### What you should do
Extract every line from the entries below that contains the string "Viewport", and copy each one in full. Treat case as significant.

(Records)
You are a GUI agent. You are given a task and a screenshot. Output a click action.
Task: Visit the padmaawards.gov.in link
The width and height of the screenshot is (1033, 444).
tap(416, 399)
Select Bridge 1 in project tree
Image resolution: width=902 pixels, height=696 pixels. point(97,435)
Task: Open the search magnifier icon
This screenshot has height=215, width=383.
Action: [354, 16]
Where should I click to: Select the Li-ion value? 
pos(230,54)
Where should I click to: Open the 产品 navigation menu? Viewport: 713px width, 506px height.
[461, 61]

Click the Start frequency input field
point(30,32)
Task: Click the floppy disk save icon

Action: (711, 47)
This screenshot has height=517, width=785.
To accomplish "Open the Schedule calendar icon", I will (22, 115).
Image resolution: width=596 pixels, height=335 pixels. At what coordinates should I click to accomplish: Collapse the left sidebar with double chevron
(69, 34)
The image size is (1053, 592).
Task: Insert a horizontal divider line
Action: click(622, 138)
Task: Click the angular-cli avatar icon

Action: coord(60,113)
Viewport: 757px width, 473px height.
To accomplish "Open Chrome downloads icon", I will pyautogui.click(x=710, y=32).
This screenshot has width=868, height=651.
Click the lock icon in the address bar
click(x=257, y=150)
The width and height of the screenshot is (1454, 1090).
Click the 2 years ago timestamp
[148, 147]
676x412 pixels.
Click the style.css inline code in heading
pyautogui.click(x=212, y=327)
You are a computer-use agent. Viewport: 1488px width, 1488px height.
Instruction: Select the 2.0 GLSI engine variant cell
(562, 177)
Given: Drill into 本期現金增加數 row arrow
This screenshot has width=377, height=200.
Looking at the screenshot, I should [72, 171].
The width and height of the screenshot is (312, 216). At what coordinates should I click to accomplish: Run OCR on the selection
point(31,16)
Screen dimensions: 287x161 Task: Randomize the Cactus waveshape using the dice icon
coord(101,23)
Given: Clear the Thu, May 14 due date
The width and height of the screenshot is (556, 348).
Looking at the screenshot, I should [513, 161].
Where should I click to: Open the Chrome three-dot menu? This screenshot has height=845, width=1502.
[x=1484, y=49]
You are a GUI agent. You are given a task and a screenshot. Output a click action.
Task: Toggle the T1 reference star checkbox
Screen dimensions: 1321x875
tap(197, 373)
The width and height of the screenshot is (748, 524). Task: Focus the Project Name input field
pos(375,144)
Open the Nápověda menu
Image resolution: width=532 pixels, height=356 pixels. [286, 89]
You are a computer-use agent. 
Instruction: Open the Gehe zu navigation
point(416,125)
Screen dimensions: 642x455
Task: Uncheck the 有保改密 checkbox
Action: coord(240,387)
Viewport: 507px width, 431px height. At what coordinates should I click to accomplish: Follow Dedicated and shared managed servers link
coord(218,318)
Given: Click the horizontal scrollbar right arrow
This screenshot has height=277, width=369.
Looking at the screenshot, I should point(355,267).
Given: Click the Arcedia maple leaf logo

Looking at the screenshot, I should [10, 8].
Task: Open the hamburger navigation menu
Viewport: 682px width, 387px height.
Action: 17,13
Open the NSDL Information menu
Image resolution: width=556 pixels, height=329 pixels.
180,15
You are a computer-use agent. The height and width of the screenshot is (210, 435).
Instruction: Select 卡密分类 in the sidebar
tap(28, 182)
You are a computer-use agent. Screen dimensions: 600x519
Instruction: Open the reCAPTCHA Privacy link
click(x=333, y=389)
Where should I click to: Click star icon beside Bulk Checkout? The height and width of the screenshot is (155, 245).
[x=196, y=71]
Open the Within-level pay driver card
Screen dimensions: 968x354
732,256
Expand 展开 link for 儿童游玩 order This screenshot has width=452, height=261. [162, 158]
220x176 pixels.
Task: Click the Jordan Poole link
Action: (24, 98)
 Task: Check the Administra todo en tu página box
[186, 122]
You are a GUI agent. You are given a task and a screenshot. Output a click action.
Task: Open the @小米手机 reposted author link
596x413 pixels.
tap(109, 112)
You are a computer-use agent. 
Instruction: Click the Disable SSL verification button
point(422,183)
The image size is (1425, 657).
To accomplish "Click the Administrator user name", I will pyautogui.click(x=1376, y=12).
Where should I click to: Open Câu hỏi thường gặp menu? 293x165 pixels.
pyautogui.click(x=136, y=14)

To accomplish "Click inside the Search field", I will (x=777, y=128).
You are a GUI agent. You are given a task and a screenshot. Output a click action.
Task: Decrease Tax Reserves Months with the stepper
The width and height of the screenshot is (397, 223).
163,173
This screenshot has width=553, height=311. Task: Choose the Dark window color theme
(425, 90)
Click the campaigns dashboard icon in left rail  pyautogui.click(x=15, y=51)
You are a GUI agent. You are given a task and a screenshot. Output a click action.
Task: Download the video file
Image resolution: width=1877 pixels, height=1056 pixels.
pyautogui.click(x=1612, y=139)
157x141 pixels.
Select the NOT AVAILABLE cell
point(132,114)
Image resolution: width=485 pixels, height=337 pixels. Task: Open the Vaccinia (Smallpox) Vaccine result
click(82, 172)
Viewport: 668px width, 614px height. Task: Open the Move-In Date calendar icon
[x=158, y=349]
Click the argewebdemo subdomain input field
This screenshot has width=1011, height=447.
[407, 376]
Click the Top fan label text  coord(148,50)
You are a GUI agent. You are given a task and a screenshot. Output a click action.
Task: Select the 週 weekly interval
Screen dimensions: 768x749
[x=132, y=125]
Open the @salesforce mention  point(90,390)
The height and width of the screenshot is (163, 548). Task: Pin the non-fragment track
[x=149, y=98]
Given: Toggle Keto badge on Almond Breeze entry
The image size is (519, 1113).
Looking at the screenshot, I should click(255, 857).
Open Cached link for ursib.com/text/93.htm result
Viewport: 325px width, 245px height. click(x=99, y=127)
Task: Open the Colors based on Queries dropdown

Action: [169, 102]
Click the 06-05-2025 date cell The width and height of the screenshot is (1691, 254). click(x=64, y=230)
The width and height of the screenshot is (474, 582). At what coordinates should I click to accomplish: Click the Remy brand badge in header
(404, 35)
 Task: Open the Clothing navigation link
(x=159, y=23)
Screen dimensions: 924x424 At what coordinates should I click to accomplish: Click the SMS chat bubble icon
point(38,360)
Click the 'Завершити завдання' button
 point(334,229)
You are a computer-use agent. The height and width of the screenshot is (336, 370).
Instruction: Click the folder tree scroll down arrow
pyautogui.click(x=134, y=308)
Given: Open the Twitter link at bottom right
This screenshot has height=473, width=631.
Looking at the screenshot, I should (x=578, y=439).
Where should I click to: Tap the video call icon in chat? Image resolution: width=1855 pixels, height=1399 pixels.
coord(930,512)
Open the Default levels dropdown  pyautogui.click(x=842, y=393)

### Solution to the problem
Where should I click to: Open the 产品 navigation menu? Viewport: 713px width, 506px height.
Viewport: 757px width, 473px height.
You are a computer-use agent. Viewport: 1488px width, 1488px height.
Viewport: 507px width, 431px height. At what coordinates should I click to accomplish: Follow Dedicated and shared managed servers link
Viewport: 682px width, 387px height.
Viewport: 668px width, 614px height. Task: Open the Move-In Date calendar icon
Viewport: 325px width, 245px height. click(x=99, y=127)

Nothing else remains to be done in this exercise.